Establishing testamentary capacity

Testamentary capacity is the legal term used to describe a person's legal and mental capability to make a valid Will.

If a testator (i.e. the person making the Will) lacks testamentary capacity at the time the Will is executed (or at the time the testator gave instructions to the will drafter for the preparation of the Will), then the Will is invalid. It is therefore vital to ensure that all testators have the necessary capacity to make a Will.

The test used to determine whether a testator has capacity to execute a valid Will was established in the historic case of Banks v Goodfellow [1870] which provides that a testator must:

  • Understand the nature of making a Will and its effects;
  • Understand the extent of the property of which he/she is disposing;
  • Be able to comprehend and appreciate the claims to which he ought to give effect;
  • Have no disorder of the mind that perverts his sense of right or prevents the exercise of his nature faculties in disposing of his property by Will.

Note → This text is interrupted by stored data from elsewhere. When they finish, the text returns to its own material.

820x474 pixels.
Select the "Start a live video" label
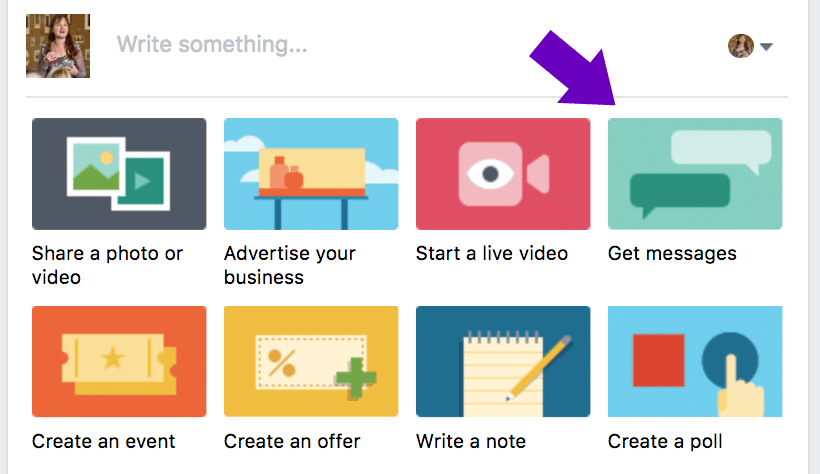[492, 253]
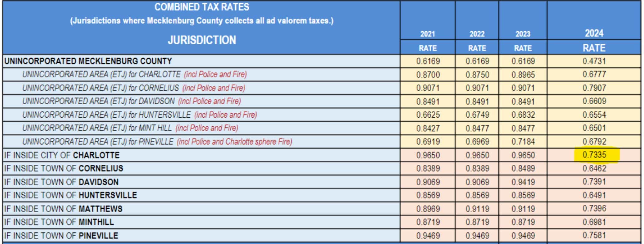The width and height of the screenshot is (644, 244).
Task: Select the UNINCORPORATED MECKLENBURG COUNTY row label
Action: [x=88, y=61]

After the introduction of the Mental Capacity Act 2005 there was initially some doubt as to whether the common-law test provided for in Banks v Goodfellow was superseded by the statutory test set out in the 2005 Act. However it was confirmed in the recent case of Walker v Badmin [2014] that "the correct and only test" for testamentary capacity is the one outlined in Banks v Goodfellow.

Mental illness and testamentary capacity

It is often thought that simply because a person suffers with a mental illness they do not have the necessary mental capacity to make a Will. However that is not necessarily the case.

The Court held in Vegetarian Society v Scott [2013] that mental illness alone does not automatically invalidate a will. The issue for the Court to consider is the effect of the mental illness on the testator's mental capacity. The Court held that the testator's thought disorder and schizophrenia did not prevent him from conducting logical thought and goal-directed accomplishments such as the making of a Will.

In the case of Catling v Catling [2014] - where the testator suffered from dementia at the time of making her Will - the court applied the Banks v Goodfellow test and stressed the importance for all Will drafters to:-

  • Make comprehensive and adequate file notes when dealing with clients who are elderly or suffer from a mental illness;
  • Have due regard for the 'golden rule' that namely when preparing the will of an aged testator or someone who is considered seriously ill, when the will is executed - ie.. that it should be witnessed and approved by an appropriately qualified medical practitioner, who is satisfied of the capacity and understanding of the testator;
  • Make comprehensive and adequate file notes where there is a major change in the contents of the will compared to all previous wills, to demonstrate the testator's understanding of the effect of the major differences;
  • Choose a competent medical expert.

In the more recent case of Lloyd v Jones and others [2016] a testamentary capacity challenge to the Will of an elderly lady was rejected by the High Court even though the testator had suffered from dementia, confusion, delusions and memory loss.

Where a Will is made therefore by a testator who has mental health issues, that does not mean that a capacity challenge will necessarily succeed. It may be appropriate to question the issue of testamentary capacity but the answer may not be as clear cut as the challenger expects.